自分はゴールドメダル目指していきます。実際、僕が100%パーフェクトに走ってもゴールドが獲れるか取れないかっていう世界です」

鈴木は、過去2回の悔しい思いを滲ませる。2006年、日本初のワールドトロフィーチームを出したニュージーランドでは、WR250Fを駆って参戦。しかし、途中負傷によってリタイアを喫した。

「ゴールドが狙えるはずだったチリでも、自分の走りができないまま終わってしまった」

ニュージーランドの翌年チリでの戦いは、発表されたばかりのWR250R、公道車でのチャレンジだった。鈴木本人は、当時WR250Rで戦うメリットも見いだし、日本代表として戦えるまで自己とのフィッティングを高めていったが、ゴールドには届かなかった。

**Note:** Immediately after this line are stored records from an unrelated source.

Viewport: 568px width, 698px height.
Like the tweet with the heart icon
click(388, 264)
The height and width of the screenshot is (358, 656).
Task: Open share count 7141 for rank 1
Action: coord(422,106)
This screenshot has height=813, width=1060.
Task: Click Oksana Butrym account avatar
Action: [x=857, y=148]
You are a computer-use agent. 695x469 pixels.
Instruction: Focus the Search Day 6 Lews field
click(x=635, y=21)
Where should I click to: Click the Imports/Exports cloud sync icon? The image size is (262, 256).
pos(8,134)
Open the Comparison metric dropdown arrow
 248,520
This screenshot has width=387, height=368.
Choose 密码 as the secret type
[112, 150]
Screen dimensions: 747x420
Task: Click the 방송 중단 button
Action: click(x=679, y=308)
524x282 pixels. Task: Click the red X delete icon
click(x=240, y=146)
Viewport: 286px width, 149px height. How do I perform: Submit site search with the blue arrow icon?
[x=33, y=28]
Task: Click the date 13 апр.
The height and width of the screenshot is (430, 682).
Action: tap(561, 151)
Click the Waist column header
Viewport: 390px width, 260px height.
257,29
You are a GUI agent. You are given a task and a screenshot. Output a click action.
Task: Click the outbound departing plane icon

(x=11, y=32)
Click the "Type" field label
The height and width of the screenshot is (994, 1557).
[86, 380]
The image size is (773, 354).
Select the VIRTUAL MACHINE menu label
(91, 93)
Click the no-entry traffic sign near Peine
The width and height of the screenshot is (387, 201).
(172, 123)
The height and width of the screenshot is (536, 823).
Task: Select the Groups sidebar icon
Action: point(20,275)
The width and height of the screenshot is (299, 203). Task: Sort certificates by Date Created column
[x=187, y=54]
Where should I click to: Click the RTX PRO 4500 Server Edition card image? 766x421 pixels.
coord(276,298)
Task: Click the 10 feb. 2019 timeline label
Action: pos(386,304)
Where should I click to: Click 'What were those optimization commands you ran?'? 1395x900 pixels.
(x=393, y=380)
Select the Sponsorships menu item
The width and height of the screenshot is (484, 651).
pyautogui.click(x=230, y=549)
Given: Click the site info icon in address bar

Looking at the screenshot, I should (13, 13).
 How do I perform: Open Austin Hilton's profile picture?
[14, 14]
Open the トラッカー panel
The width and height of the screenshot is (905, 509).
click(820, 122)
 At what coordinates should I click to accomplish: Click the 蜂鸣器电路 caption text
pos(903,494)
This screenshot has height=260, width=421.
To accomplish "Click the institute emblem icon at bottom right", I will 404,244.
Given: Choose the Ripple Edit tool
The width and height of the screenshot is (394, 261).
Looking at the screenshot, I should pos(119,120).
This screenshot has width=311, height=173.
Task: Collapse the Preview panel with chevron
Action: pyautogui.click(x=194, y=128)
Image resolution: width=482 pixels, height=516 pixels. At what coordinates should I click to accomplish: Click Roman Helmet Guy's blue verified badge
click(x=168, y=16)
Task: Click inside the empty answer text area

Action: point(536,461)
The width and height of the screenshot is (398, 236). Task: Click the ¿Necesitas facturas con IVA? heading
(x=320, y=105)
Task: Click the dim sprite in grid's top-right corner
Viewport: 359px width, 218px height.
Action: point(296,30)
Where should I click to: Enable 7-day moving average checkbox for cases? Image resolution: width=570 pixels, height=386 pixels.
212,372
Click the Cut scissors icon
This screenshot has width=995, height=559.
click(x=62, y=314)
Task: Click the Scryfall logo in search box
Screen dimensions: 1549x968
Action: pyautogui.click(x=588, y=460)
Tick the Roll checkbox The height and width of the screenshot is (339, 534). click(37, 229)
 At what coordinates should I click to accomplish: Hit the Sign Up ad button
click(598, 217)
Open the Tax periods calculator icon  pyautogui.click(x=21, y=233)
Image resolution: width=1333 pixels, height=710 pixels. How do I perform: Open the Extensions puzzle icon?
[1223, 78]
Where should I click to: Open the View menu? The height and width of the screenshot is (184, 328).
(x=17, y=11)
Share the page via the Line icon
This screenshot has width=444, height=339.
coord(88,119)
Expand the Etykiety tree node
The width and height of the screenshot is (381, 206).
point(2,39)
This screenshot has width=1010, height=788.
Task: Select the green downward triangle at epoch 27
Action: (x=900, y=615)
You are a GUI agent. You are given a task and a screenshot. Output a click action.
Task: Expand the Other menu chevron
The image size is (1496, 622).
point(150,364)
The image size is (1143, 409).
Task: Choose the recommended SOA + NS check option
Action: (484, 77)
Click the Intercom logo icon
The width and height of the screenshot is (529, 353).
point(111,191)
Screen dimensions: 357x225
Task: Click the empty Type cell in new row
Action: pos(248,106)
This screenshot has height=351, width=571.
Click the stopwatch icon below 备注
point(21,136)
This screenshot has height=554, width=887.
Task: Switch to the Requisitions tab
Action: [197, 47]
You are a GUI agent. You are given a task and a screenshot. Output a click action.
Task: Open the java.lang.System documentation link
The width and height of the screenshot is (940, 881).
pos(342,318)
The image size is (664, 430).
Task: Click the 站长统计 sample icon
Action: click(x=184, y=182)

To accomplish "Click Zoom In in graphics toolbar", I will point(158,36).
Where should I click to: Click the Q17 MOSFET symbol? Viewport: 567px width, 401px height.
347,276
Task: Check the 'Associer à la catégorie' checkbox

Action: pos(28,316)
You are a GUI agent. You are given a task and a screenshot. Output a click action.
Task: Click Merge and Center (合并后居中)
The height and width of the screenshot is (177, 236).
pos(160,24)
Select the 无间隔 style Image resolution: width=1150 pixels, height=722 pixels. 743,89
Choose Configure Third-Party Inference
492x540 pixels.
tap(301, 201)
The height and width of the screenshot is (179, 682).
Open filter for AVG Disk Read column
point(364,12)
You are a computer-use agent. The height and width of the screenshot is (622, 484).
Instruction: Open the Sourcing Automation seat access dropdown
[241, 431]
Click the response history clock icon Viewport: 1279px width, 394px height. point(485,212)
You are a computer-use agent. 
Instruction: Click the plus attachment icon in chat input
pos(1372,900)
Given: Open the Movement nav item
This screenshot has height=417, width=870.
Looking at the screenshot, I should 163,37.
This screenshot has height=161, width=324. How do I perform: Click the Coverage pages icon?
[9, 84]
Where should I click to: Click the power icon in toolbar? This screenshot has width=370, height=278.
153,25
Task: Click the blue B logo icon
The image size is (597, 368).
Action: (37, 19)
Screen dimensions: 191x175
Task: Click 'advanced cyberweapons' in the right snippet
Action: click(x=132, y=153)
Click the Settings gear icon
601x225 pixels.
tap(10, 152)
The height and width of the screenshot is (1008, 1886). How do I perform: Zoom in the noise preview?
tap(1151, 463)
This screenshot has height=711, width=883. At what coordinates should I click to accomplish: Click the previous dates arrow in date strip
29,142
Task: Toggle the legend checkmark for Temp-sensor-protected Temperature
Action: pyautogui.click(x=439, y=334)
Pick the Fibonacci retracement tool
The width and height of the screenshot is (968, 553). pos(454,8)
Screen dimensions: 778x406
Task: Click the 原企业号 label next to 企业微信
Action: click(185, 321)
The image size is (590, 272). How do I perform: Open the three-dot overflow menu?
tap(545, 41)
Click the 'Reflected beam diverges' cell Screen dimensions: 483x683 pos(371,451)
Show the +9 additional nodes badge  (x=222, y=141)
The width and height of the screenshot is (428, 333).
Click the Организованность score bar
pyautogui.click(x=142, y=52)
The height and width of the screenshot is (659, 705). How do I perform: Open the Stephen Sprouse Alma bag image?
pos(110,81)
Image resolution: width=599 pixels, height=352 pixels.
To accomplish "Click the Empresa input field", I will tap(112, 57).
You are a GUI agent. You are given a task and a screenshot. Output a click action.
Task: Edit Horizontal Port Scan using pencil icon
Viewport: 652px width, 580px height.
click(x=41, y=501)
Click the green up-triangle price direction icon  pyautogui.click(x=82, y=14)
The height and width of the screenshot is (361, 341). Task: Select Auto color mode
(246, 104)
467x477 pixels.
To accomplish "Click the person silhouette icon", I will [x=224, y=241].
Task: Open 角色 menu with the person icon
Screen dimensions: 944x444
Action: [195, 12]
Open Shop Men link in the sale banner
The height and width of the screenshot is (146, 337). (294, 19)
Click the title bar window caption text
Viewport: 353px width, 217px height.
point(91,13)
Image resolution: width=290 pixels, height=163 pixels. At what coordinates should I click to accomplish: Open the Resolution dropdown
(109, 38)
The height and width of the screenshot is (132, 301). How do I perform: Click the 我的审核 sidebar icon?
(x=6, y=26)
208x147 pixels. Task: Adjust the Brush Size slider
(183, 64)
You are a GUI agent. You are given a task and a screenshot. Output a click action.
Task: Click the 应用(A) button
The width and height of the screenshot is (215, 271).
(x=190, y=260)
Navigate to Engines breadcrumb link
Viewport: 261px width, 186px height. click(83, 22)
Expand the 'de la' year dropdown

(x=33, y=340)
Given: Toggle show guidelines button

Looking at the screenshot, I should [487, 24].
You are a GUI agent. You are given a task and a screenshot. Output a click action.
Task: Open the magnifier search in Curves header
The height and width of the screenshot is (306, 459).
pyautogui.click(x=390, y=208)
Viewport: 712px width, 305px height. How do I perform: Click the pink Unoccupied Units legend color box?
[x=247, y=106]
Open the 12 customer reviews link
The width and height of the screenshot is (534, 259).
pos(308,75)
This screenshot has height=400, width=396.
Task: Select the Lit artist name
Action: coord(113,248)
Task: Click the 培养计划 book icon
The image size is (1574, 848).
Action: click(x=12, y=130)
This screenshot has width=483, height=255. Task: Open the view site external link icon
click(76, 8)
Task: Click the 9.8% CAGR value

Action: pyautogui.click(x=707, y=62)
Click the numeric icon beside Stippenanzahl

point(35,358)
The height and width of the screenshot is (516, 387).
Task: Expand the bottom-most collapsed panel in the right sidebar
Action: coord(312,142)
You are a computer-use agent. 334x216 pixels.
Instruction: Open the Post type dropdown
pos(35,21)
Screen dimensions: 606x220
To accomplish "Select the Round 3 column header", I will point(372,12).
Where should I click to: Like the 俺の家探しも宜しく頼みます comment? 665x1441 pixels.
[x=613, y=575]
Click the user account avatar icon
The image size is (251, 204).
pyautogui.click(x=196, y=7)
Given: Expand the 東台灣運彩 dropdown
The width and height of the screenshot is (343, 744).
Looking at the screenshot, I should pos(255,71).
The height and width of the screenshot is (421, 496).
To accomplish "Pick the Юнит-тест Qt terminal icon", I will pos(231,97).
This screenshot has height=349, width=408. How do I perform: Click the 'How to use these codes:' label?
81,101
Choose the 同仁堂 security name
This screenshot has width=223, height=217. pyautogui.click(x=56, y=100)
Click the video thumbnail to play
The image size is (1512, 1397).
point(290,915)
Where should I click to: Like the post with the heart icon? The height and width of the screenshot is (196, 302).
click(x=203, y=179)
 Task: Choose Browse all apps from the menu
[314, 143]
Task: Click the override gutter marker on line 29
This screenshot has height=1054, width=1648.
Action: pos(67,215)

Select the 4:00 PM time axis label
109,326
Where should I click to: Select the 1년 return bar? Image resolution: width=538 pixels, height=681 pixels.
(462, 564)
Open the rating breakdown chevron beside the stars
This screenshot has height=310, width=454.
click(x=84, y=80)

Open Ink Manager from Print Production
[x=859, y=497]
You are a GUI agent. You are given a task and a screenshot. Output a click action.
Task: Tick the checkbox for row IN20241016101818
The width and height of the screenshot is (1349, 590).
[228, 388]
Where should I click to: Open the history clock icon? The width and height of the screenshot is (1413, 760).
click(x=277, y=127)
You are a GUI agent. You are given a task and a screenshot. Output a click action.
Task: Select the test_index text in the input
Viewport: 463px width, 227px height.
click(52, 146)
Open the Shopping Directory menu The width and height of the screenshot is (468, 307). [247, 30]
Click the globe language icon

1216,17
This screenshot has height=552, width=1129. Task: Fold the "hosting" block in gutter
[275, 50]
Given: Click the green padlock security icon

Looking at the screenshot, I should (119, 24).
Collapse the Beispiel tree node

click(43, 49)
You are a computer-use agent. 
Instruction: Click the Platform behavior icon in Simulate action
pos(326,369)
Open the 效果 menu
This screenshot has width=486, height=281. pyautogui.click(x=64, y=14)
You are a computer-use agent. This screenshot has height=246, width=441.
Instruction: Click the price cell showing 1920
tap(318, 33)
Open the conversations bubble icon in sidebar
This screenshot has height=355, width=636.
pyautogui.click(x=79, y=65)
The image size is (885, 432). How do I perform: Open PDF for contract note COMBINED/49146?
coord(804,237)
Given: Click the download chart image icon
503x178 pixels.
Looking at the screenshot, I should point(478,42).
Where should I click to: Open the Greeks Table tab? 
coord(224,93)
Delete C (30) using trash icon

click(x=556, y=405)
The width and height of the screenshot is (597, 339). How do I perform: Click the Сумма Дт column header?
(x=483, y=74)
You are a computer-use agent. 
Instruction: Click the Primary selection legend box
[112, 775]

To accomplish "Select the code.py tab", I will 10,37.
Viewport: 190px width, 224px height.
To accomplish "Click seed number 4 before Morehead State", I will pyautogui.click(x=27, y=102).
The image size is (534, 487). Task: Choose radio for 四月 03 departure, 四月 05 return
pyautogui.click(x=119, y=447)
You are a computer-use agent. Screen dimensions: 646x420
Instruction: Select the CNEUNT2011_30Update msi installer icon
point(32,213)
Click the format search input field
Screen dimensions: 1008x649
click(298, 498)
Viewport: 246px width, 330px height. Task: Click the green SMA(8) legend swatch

ISDEで、戦ってきた鈴木が語るのは、そのレベルの高さ。「僕らが本気でリエゾンで走っても、トップライダーにはついていけないくらい、レベルが高い。セルバンテスと走ったときかな、すごく良い経験をしました」と。自らが目指す位置と、世界の壁。アスリートとして、その難しさを痛感しているからこその、冒頭の言葉である。

45歳、残された時間は少ない

全日本モトクロスや、MTBの活動から、エンデューロへ転向してすでに10年以上が経過している。エンデューロには、40歳以上でも世界レベルで活躍するライダーも多いが、ことオンタイムに関して言えば一発の速さを勝負することもあって、たとえばエンデューロGPライダーを高年齢まで現役であり続けることは難しい。

「本当にこの年齢になってISDE行かせてもらうのは申し訳ないなと思っています。それもあって、自分1人だけでも絶対にゴールドとるっていう気持ちでいます」と鈴木は決意する。

「他の3人には、いろんなことを経験して、これからの日本のエンデューロ界を支えて行ってもらいたい。前橋くんは初めてなのでわからないことだらけだと思うけど、いろんな事を体験してきて欲しいと思っています。

滑川くんは凄いペースで成長しているので、これからを支えていく上で重要な人物になると思う。1つ1つ頑張って欲しいと思います。

内山くんはISDEの経験が豊富なので、助っ人としても役立ってもらえると思うし、ライダーとしてもコンスタントないい走りをしてくれるので、怪我しないように頑張って欲しい」

個人としての強い意思、日本チームとしての強い闘志が漲る。今年の鈴木健二は全身でISDEにぶち当たる。